— Information given —
— BEGIN —

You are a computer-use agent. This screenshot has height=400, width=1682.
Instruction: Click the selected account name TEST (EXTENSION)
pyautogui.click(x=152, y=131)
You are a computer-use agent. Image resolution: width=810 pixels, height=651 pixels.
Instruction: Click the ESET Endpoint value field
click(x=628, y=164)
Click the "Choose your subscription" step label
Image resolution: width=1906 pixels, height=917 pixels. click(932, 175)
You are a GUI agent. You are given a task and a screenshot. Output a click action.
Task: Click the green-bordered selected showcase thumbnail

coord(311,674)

— END —

— Directions —
Copy out the listing from the line holding "You are a GUI" through the end of the listing, both ends included, swapping "showcase" for "gallery" and leaving everything else unchanged.

— Solved problem —
You are a GUI agent. You are given a task and a screenshot. Output a click action.
Task: Click the green-bordered selected gallery thumbnail

coord(311,674)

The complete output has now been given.